Eur. Phys. J. Plus (2022) 137: 847
https://doi.org/10.1140/epjp/s13360-022-03035-5

Regular Article

Unsteady nonisothermal tangent hyperbolic fluid flow in a stenosed blood vessel with pulsatile pressure gradient and body acceleration

Department of Mathematics and Statistics, International Islamic University, 44000, Islamabad, Pakistan

^a fahim131992@gmail.com

Received: 27 September 2021
Accepted: 4 July 2022
Published online: 21 July 2022

Abstract

This article presents a numerical solution to the time-dependent blood flow in a ω-shaped stenosed vessel influenced by the body acceleration and pulsatile pressure gradient. The tangent hyperbolic fluid model is used to describe the blood rheology. The model under consideration is one of the non-Newtonian models whose constitutive equation is valid at both high and low shear rates.

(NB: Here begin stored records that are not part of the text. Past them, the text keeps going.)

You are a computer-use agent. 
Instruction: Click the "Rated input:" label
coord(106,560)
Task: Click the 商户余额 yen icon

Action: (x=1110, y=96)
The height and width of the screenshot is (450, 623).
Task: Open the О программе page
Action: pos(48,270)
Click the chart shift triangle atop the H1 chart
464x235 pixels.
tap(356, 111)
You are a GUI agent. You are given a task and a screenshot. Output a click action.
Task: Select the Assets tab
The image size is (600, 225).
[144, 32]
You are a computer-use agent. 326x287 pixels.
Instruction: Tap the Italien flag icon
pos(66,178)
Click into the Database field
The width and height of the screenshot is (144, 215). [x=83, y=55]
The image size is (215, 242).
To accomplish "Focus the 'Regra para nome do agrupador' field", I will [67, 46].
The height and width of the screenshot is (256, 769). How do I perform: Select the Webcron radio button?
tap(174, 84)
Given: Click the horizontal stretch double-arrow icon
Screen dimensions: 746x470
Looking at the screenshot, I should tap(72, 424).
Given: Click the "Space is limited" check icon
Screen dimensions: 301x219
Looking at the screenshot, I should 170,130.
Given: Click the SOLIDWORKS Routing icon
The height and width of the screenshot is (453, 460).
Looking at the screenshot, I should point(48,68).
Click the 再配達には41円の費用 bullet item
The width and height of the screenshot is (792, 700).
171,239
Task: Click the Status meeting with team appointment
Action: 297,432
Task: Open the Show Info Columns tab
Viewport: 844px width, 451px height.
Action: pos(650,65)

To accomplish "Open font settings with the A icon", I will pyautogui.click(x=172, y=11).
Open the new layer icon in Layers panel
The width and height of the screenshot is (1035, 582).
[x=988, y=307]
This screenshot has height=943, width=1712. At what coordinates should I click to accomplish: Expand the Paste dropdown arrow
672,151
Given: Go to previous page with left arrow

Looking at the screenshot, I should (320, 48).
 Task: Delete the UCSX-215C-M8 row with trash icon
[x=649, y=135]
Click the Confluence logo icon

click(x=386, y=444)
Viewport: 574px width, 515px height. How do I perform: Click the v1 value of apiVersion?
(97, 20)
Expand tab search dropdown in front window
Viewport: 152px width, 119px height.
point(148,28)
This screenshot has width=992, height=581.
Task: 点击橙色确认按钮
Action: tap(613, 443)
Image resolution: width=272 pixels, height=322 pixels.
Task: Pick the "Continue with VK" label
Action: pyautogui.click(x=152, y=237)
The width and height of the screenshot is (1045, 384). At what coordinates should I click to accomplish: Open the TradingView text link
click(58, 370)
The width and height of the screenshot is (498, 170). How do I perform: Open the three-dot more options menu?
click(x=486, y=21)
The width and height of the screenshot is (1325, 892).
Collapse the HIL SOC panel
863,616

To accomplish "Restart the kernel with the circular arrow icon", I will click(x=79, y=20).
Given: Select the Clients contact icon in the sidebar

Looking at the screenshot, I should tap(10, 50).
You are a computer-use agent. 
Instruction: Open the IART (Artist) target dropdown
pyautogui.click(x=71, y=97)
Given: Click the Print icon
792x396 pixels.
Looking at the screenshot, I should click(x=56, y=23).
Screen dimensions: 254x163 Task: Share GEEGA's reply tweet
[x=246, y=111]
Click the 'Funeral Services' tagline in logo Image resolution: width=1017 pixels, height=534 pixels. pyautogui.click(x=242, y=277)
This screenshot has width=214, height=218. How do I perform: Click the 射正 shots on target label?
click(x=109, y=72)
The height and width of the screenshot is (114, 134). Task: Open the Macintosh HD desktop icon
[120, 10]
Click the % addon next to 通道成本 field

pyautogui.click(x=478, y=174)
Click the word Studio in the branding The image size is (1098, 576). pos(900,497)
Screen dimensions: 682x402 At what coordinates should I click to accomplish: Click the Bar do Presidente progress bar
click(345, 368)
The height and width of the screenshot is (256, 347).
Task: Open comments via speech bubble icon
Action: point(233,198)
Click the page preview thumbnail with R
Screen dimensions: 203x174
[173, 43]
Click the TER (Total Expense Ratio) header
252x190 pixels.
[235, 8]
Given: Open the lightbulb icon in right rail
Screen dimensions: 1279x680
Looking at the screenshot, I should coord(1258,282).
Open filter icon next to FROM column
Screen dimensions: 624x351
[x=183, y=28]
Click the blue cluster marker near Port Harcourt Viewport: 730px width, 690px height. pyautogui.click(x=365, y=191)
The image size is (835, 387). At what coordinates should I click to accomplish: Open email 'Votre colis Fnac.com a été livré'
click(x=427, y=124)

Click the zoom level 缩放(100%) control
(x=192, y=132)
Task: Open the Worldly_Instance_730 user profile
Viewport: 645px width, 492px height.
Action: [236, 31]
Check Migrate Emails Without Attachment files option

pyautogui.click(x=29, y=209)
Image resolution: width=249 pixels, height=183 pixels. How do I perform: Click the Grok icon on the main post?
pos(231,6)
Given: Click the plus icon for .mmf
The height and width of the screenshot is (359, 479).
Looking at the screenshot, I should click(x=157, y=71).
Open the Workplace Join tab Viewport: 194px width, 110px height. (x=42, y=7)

It falls into the class of generalized Newtonian fluids and is capable of describing the shear-thinning behaviour very well. It is proven that this model is significantly sensitive to modest changes in zero shear-rate viscosity and mildly sensitive to fluctuations in infinite shear-rate viscosity. As an accurate predictor of shear-thinning, this model is well suited for the rheology of blood. Scale analysis is used to simplify the basic equations of fluid flow and heat transport for the moderate constriction model. The effects of the vessel’s wall are immobilized via radial coordinate transformation. The resultant nonlinear system of differential equations with specified boundary conditions is computed by utilizing an explicit finite difference approach. The numerical analysis of the dominant quantities such as resistive impendence, flow rate, wall shear stress, axial velocity, and temperature field is performed with variations in the relevant non-dimensional parameters. These findings are represented graphically and described briefly in the discussion. The flow rate and blood velocity rise with escalating the amplitude of body acceleration; however, the reverse response is observed when the stenosis height, Weissenberg number, and power-law exponent are increased. In addition, the Brinkman number and Prandtl number are found to have significant effects on the temperature field.